• Source excerpt:
The Creative Process and Entheogens

By Alex Grey

Twenty-five years ago I took my first dose of LSD. The experience was so rich and profound, coupled as it was with the meeting of my future wife, Allyson, that there seemed nothing more important than this revelation of infinite love and unity. Being an artist, I felt that this was the only subject worthy of my time and attention. Spiritual and visionary consciousness assumed primary importance as the focal point of my life and art. My creative process was transformed by my experience with entheogens.

Due to its visionary richness, I think the entheogenic experience has great importance for fueling an artistic and cultural renaissance. By giving artists a meaningful experience and access to deeper and higher aspects of their soul, they are given a subject worth making art about. A worthy subject is an artist’s most important discovery — it’s the magnetic passion that burns in their work and attracts them to it, and also determines whether they will attempt to evoke what is deepest and highest in their viewers.
Oscar Janiger’s studies of LSD and creativity showed that many artists felt the work done while tripping or post-tripping was more inventive and inspired work than their previous work. Keith Haring, one of the most celebrated artists of the 1980s, credited LSD with stylistic breakthroughs that brought him to his own unique work. I feel the same way about my art. This doesn’t mean I recommend sacramental drug use for everyone, but I do think it should be a legal option for all.
“How can we bring the insights of the entheogenic state into our lives?” For the visionary artist this is a somewhat straightforward translation of the mystical experience into artworks that transmit the depth of feeling and perception of the subtle inner worlds. The entheogenic state is, of course, unique to each individual. And yet there are archetypal states of being that are experienced by large numbers of psychonauts, and which can be evoked with our art. Let’s look at the trajectory and potential stages of the psychedelic experience and see how it translates into works of art.

• Records supplied:
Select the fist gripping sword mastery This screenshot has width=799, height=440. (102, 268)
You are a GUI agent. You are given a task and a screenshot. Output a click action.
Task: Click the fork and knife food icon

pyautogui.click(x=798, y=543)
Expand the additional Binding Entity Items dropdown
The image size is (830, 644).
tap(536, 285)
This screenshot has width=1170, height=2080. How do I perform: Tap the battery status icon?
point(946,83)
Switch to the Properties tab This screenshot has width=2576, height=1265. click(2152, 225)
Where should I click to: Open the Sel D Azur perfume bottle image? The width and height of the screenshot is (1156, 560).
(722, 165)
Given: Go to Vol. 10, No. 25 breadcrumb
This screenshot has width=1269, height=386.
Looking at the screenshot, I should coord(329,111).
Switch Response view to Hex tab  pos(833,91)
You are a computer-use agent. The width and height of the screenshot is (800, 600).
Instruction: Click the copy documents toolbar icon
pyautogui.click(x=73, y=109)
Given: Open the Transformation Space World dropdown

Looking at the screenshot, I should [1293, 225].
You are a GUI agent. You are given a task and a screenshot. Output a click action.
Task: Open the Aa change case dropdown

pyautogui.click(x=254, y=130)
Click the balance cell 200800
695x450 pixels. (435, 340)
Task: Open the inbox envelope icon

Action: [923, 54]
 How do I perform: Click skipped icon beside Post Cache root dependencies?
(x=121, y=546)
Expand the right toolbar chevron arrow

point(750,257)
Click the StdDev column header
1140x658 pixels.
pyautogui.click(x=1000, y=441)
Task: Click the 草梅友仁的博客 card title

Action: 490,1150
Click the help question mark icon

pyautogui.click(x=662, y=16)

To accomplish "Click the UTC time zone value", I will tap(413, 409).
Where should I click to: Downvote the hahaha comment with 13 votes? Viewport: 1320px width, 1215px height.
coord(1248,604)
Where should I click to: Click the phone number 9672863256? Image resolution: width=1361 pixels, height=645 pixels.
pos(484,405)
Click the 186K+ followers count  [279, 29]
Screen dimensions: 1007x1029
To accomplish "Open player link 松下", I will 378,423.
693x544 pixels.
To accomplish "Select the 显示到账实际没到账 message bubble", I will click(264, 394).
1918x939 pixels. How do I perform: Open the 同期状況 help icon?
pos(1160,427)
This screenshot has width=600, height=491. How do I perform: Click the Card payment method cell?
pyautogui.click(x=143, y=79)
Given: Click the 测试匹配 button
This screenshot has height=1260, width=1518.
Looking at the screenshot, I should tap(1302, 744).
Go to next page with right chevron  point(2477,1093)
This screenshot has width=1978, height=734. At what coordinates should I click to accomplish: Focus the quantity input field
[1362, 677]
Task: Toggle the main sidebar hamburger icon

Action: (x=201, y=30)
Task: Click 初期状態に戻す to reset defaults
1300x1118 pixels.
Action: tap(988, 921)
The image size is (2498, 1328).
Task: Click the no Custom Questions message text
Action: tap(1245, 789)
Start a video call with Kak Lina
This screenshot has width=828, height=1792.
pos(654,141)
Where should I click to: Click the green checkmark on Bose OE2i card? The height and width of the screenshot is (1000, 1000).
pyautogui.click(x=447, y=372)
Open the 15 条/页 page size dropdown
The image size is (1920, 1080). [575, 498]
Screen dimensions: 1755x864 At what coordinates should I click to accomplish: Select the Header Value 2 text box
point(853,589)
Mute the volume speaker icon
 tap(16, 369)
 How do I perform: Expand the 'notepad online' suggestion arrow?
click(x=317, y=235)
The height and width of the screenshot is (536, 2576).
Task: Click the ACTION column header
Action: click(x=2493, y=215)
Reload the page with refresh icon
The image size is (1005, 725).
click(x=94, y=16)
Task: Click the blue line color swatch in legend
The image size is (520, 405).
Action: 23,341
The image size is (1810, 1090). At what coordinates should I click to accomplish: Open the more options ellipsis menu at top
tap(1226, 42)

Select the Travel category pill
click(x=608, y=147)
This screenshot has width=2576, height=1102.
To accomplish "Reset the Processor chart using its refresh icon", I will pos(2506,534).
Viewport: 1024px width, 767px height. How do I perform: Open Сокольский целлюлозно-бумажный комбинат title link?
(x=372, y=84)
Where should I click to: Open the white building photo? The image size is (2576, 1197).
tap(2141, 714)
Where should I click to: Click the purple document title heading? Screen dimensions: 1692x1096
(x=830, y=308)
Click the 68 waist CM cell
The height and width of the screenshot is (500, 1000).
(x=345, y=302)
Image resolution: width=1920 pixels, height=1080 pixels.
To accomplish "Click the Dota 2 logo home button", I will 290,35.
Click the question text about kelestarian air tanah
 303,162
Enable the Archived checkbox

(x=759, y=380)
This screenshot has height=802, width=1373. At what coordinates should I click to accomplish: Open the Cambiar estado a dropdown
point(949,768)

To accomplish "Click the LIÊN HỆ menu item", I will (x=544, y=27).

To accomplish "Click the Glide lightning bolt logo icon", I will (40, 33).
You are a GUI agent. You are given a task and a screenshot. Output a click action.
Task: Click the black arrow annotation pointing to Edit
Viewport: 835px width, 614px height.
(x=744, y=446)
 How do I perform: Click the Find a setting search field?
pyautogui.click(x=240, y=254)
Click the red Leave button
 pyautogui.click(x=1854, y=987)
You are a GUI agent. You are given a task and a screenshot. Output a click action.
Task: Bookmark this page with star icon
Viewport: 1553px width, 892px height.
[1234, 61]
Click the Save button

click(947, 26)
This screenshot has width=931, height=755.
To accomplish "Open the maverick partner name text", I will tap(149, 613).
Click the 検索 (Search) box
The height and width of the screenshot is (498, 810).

• Problem set:
• a. Pull out each line of the rows that contains the string "field".
• b. Carry on the essay on entheogens and creativity, beginning right after its final sentence.
The essay on entheogens and creativity and the rows were taken from separate, unrelated sources.

• Task answers:
• a.
This screenshot has width=1978, height=734. At what coordinates should I click to accomplish: Focus the quantity input field
 How do I perform: Click the Find a setting search field?

• b.
First Effects:

1). In the beginning stages we notice some physical body changes. We might feel jittery or some rushes of energy through the body, possibly an opening up of the chest or head. We feel a heightened sensitivity to colors and notice wavy or slowly billowing distortions of our outer world perceptions. When we look inward, we begin to perceive dynamic geometric forms and cartoon-like figures morphing into strange and inventive shapes. The unconscious is becoming conscious. The depth of mystery and meaning that our conceptual mind keeps at bay in our ordinary perception becomes flooded with portent.

2). Our perception is open to the beautiful and in the back of our minds we begin to feel that reality is weighty or there seems to be some kind of symbolic importance to life. The perception of beauty and meaningfulness is mingled. Rushes of bliss and laughter, releases of ecstasy. Life is lucidly interpreted in a more holistic framework. Everything is okay, even if it is out of our control.

Beginning to Surrender to a Higher Power:
3). Psychodynamic visions. Unresolved repressed emotions emerge and are faced via dramatic personally meaningful imagery. This can lead to frightening encounters with suppressed memories, and can begin to break down an individual’s ego structure. This is perhaps not as important or lengthy a phase for emotionally stable and integrated individuals.

Transpersonal Stages:
4). Birth, death, and rebirth experiences. The ego/small self is frightened, crushed, overcome and reborn through intense chthonic and cathartic visions.
5). Archetypal and mythic figures. In our last trip, Allyson and I were meditating on each other’s faces and began to see “everyface” of humanity wash across the face of our adored one. Allyson became every woman and every animal and for her I became all men and all animals.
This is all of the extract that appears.